Three experts weigh in on what not to do with your money
On one hand, being financially responsible is fairly straightforward: Never spend more than you bring in, save a little, don't buy lattes every day and...you'll be fine, right? Uh, no. If you're anything like us, your financial savvy is a cobbled together mish-mash of advice your mom and dad gave you, something you read in a Dave Ramsay book one time and that cousin who keeps telling you bitcoin will make you rich. Suffice it to say: There's a lot of confusion out there, so we thought we'd round up a panel of financial experts to share some of the most egregious advice offenders out there—and what you should be doing instead.
Bad advice #1: "You need to carry a balance on your credit card to build up your credit score"
Barry Choi is the financial expert behind the blog Money We Have, and this is his personal pet peeve. "That simply isn't true! You should never carry a balance." That said, he doesn't subscribe to another school of thought that says you should avoid credit cards altogether. "By using your cards, you build up your credit score and can earn rewards on your purchases. The key thing is to pay off your entire bill on time...every month."
Bonus good advice: "When I first started working the general rule was to save 10% of your income and you would likely do alright. With the increasing cost of real estate as well as the cost of living, I just don't think that's enough. I personally try to save 25% – 40% of my income. I realize that's not possible for some people, but I want people to know that saving 10% likely won't be enough."
Bad advice #2: "Don't worry about saving in your twenties"
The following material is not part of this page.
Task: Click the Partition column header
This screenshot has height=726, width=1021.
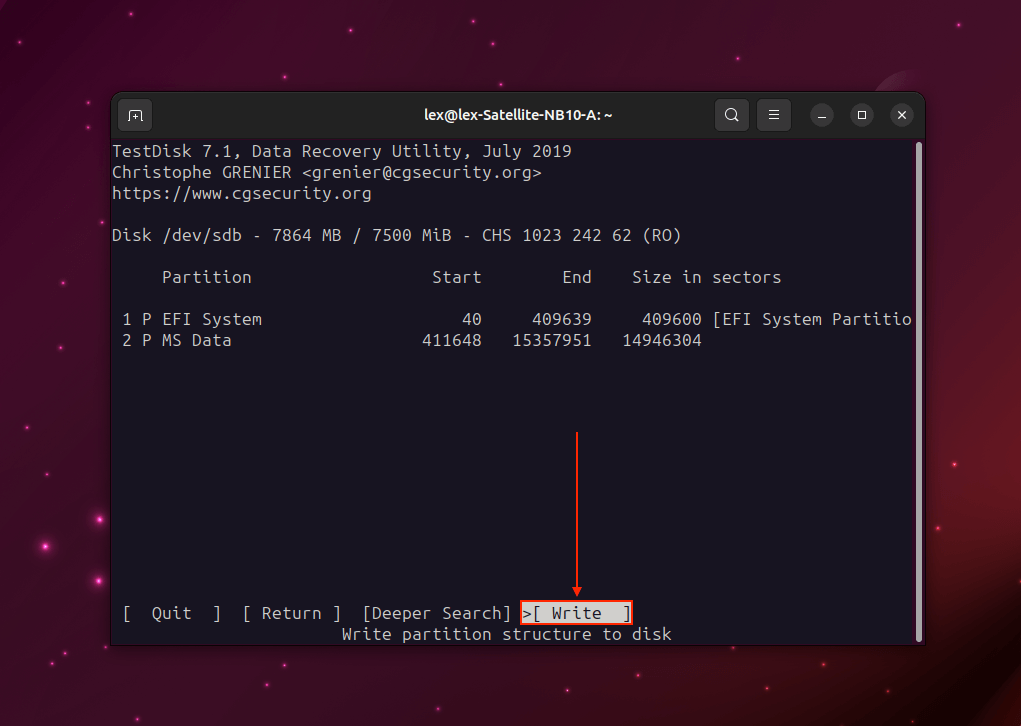Action: pos(206,277)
We get it: When you're younger, you are generally earning less money and putting anything aside at the end of the month is a miracle. But it's worth fighting for, says Erin Lowry, author of Broke Millennial: Stop Scraping By And Get Your Financial Life Together. "The point of saving, especially in your twenties, isn't just about the amount you can put away but also about building the habit," she says. "It's much harder to reverse unhealthy behaviours, of any kind, so why put yourself on that path in the first place?"
Bonus good advice: "Just because something mathematically makes sense, that doesn't mean it's how people will behave. For instance, the debt avalanche method of paying down debt, in which you focus on aggressively paying off the highest interest rate debt first and work your way down, will save you the most money. But some people need to use debt snowball in which they pay the smallest balance first and work their way up to the largest balance. Getting that small win early on can help them stay motivated and focused. Just because avalanche is the mathematically correct way doesn't make it the right way because snowball may help keep another person inspired and on track to actually make it all the way to debt freedom."
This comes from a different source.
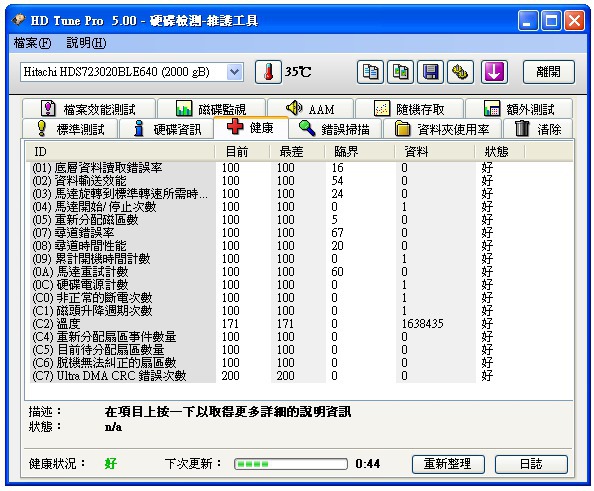594x491 pixels.
Task: Open the 錯誤掃描 error scan tab
Action: [335, 129]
Bad advice #3: "There's a specific formula to doing money 'right'"
Money is, at the end of the day, an intensely personal thing, and Laura Whateley gets that. This financial journalist and author of the forthcoming Money: A User's Guide says that understanding who you are matters more to your finances than cracking some code to the perfect mix of stocks and bonds in your RRSP. "Saving for the sake of it, because that's what you've been told is 'sensible' is not as smart as figuring out what it is that you are saving for," she says. "Being sensible to me is more about knowing myself and my weaknesses — for example, I know that if there's cash in my current account I'll spend it, so I have to set up separate pots to keep it out of sight."
Bonus good advice: "There is an ongoing myth that finance is difficult, and only for those who are mathematically minded, or super organized and a fan of spreadsheets. I am none of those things, but even I have got my head around it. Money is not as scary a subject as many assume and you are not born as someone who is great with their money, it's a skill and discipline you can decide to pick up and take on any time, like getting fit or eating better."